| Required action |
Whenever a line in the data below includes the string "width", copy it out.

| Material for this task |

%%

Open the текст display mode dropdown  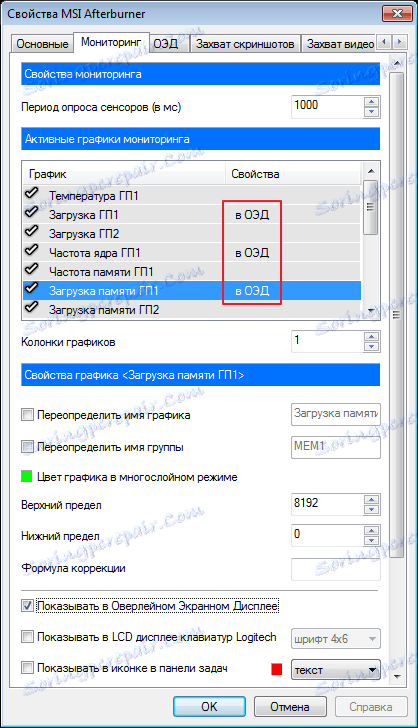click(335, 670)
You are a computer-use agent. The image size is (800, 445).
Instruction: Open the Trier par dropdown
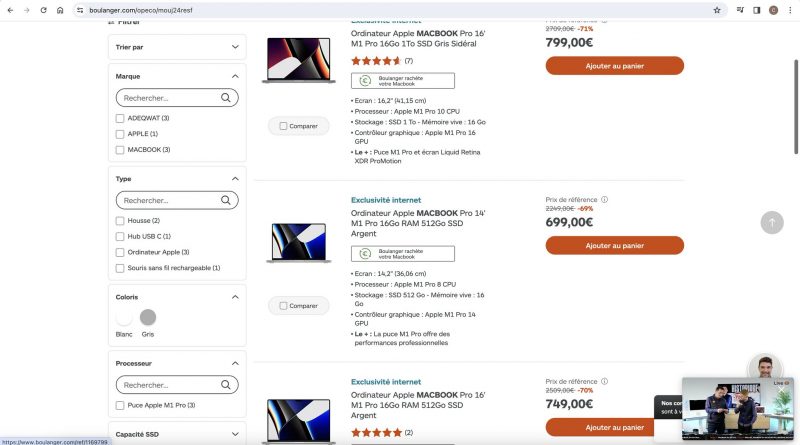178,47
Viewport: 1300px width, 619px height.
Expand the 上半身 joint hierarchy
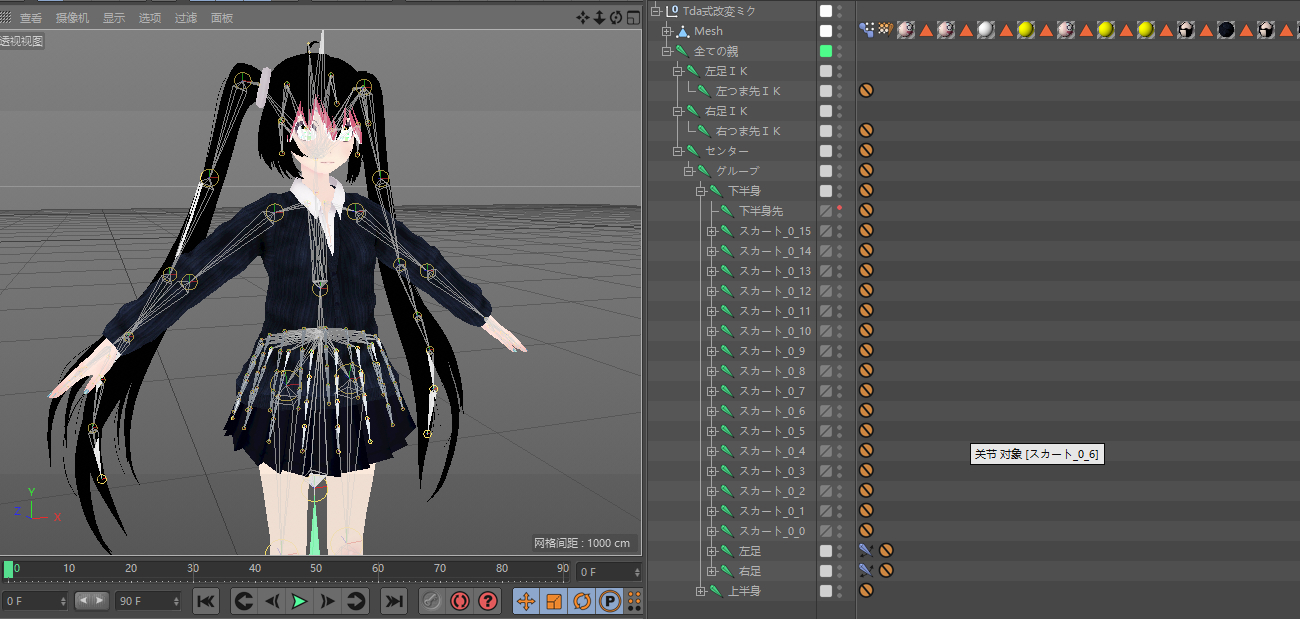tap(701, 591)

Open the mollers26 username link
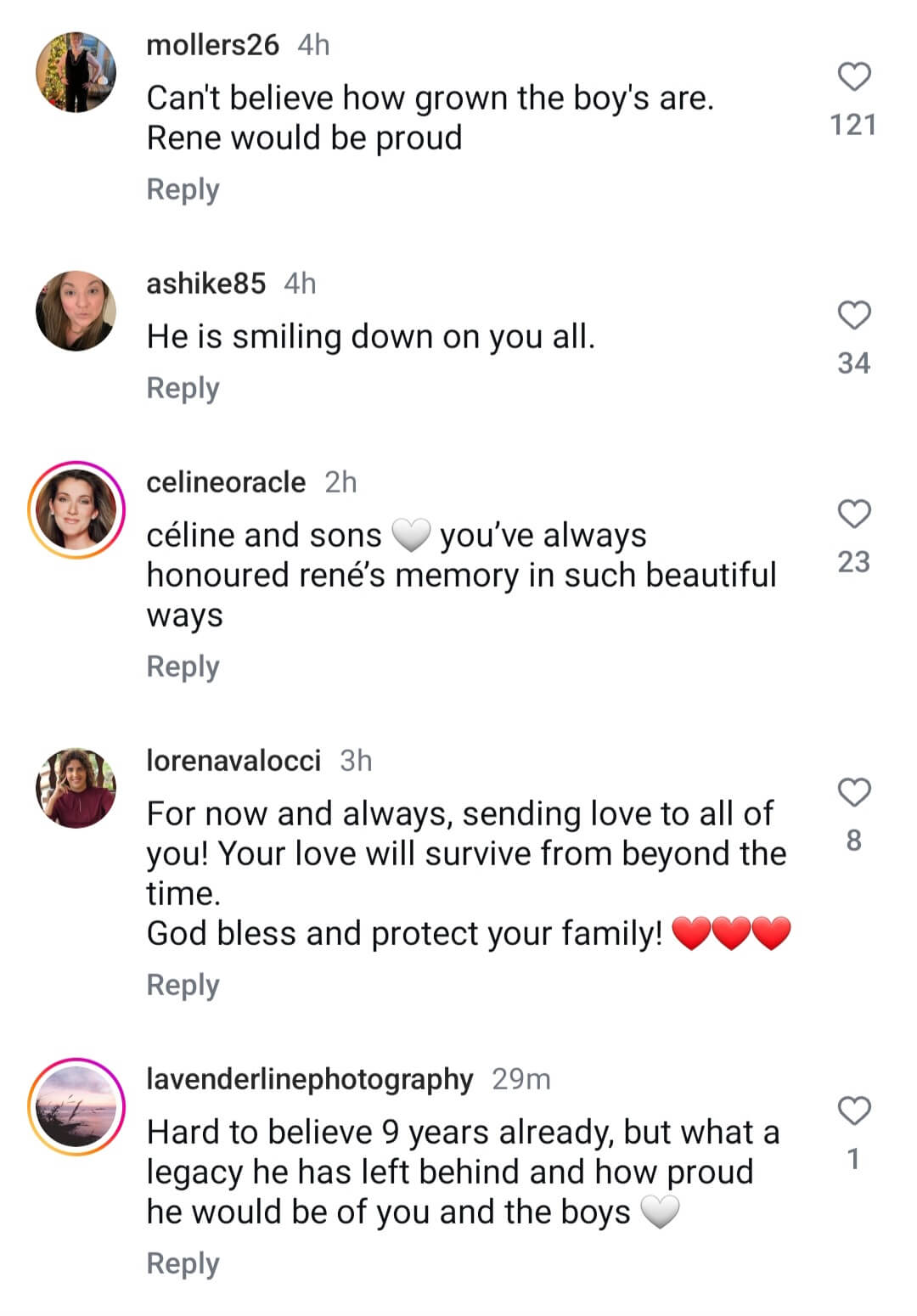point(212,45)
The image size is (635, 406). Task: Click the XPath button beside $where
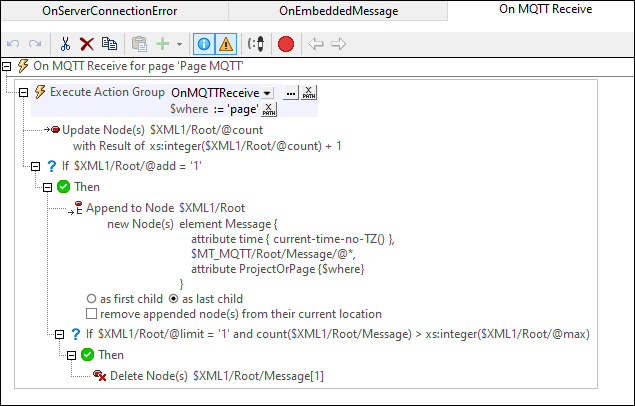(269, 108)
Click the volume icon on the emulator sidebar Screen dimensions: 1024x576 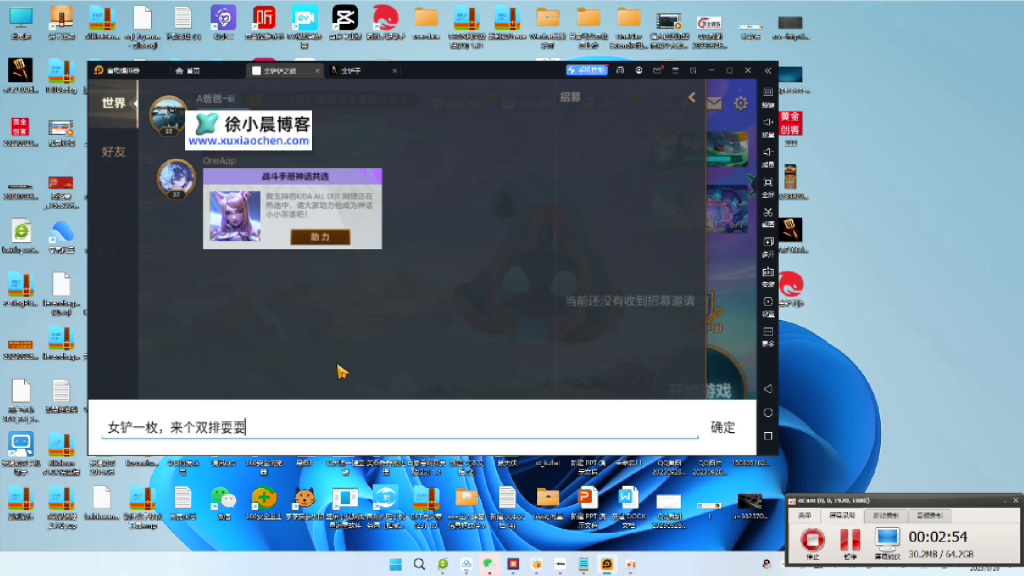(x=766, y=121)
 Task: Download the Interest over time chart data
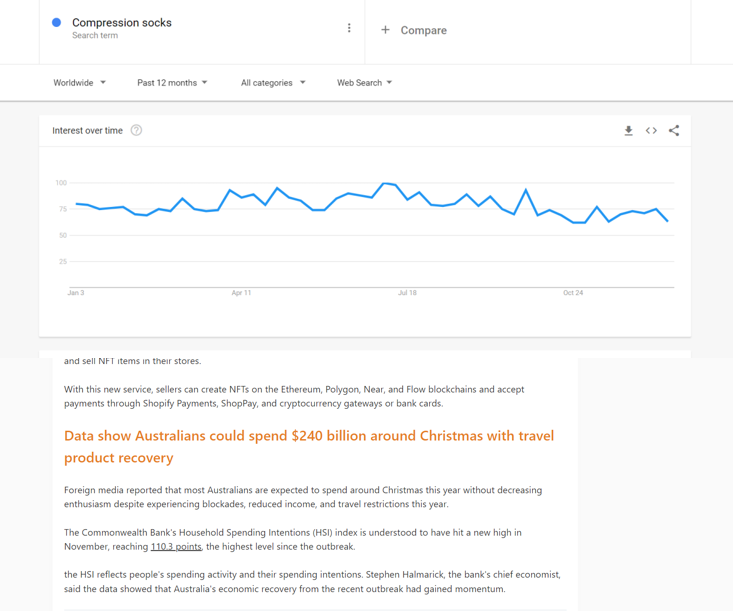coord(628,131)
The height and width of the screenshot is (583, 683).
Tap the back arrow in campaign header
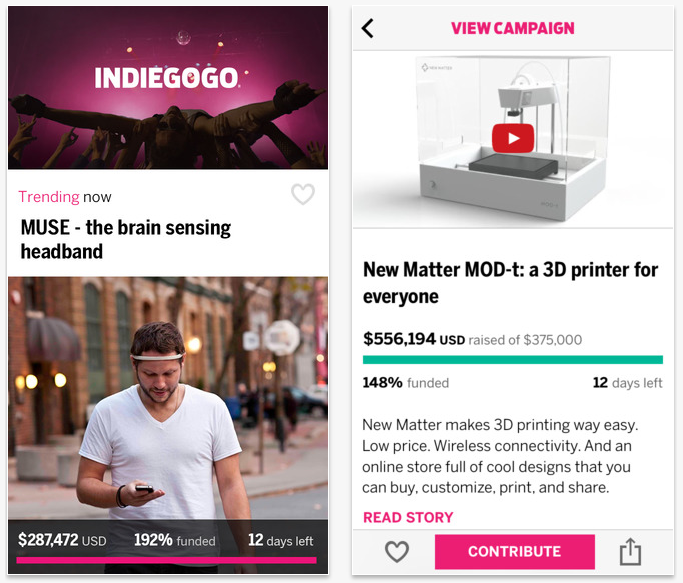(367, 29)
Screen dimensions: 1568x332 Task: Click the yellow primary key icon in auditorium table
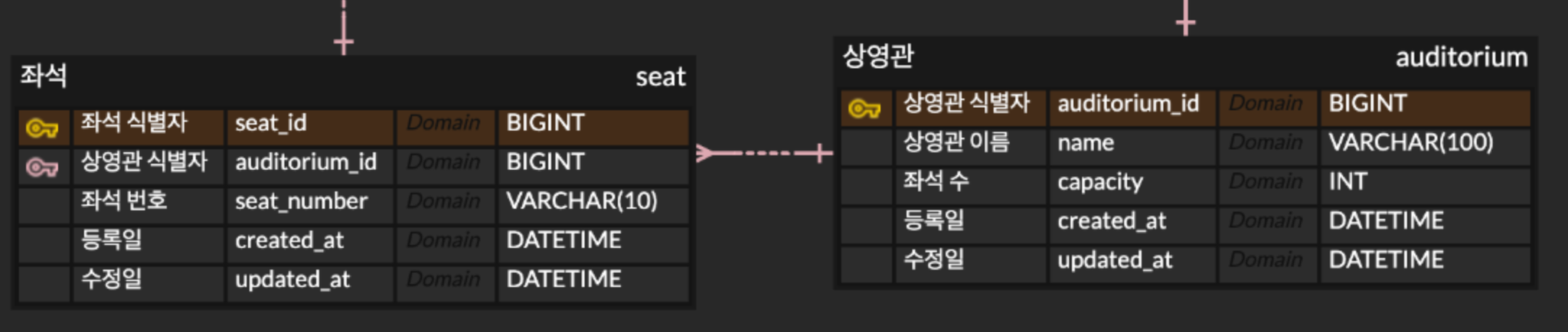(x=864, y=109)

%%

| Result |
Viewport: 1300px width, 619px height.
The height and width of the screenshot is (583, 683).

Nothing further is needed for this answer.